Efectivamente, fue un concierto para disfrutar. Cuando la música se hace así, con tal pasión y entrega, el resultado no deja indiferente. Más si en los atriles hay dos composiciones tan sobresalientes como los quintetos con piano de Beethoven y Brahms, obras en las que el pianismo rotundo de Giltburg fue impulso y catalizador de unas versiones en las que, más allá de cualquier puntual imprecisión, los profesores dieron lo mejor de sí.

Bravo sin reservas ni fisuras a las violinistas García del Castillo y Esther Vidal, al viola Santiago Cantó y al violonchelista David Forés. Por dar vida a un Brahms decididamente arrebatador en los momentos más vehementes, como en el brillante Scherzo (cuyo ritmo punteado tanto recuerda el Siegfried wagneriano, estrenado once años después) o en el trepidante Presto final, pero que también supo teñirse de nostalgias e incertidumbres en el lírico segundo movimiento. El impulso motriz del teclado poderoso se implicó en una versión de carácter y con calidades de evidente rango.

El temprano Quinteto piano y viento de Beethoven es otro cantar. Compuesto en 1796 e inspirado por el casi contemporáneo Quinteto K 452 compuesto por Mozart para idéntica plantilla solo doce años antes (1784), Giltburg y los instrumentos de viento de la Orquestra de València (el clarinete de Vicente Alós, el oboe de Roberto Turlo, el fagot de Juan Sapiña y la trompa de Santiago Pla) se mostraron más contenidos, acordes con el momento estético de una partitura aún de corte clásico, por mucho que en ella asomen señales del Beethoven romántico. El fuego de Brahms fue aquí comedimiento y mesura. En la que el piano contuvo su sonoridad para dejar que el ensamblado cuarteto de vientos trazara el rico contenido que habita en sus tres simétricos movimientos, en el segundo de los cuales, maravillosamente preludiado por Giltburg, la trompa de Santiago Pla se explayó con cantable lirismo.

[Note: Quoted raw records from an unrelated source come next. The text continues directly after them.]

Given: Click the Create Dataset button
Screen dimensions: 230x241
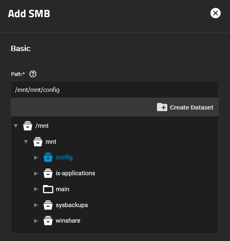Looking at the screenshot, I should coord(185,107).
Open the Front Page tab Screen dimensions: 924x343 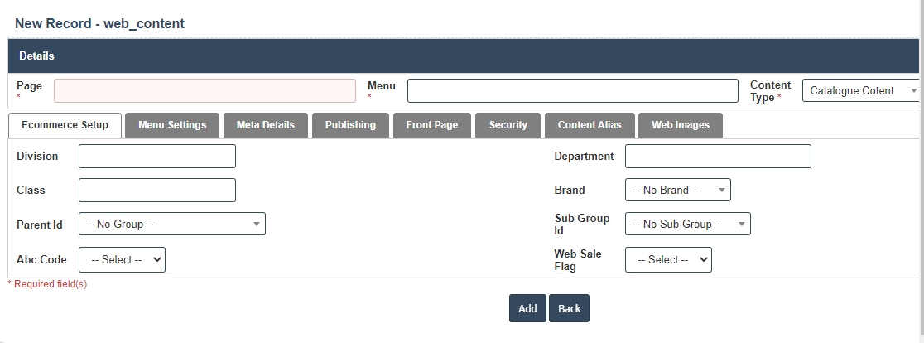[x=431, y=125]
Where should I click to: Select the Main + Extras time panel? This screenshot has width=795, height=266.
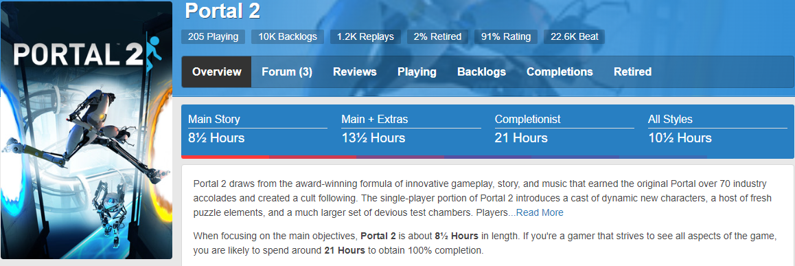coord(411,129)
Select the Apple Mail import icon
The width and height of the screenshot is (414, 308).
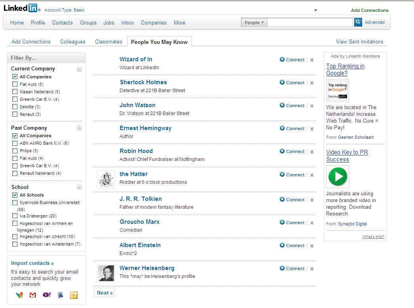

Entre uno y otro quinteto, Boris Giltburg tocó en solitario la Sonata Claro de luna de Beethoven, con un lento primer tiempo cuya mesura y rigor fueron clave de la quieta magia con que impregnó sus tenues compases. Tras el puente del escueto Allegretto, Giltburg enfatizó sin reservas el Presto agitato conclusivo, llevado a los límites de velocidad. Fue un exceso para una sonata compuesta en 1801, cuando claves y clavicordios aún resonaban con fuerza, y en cuyo epígrafe Beethoven no vaciló al escribir: «Sonata quasi una fantasia per il clavicembalo o Piano». Pero un pianista del dominio técnico de Giltburg sí puede salir airoso de semejante planteamiento. 220 años después, Beethoven se hubiera quedado boquiabierto de la sonoridad y recursos del suntuoso piano moderno. También del dominio instrumental de Boris Giltburg. Seguro que hubiera aplaudido a piano y profesores con el mismo entusiasmo que el público que casi llenó L’Almodí.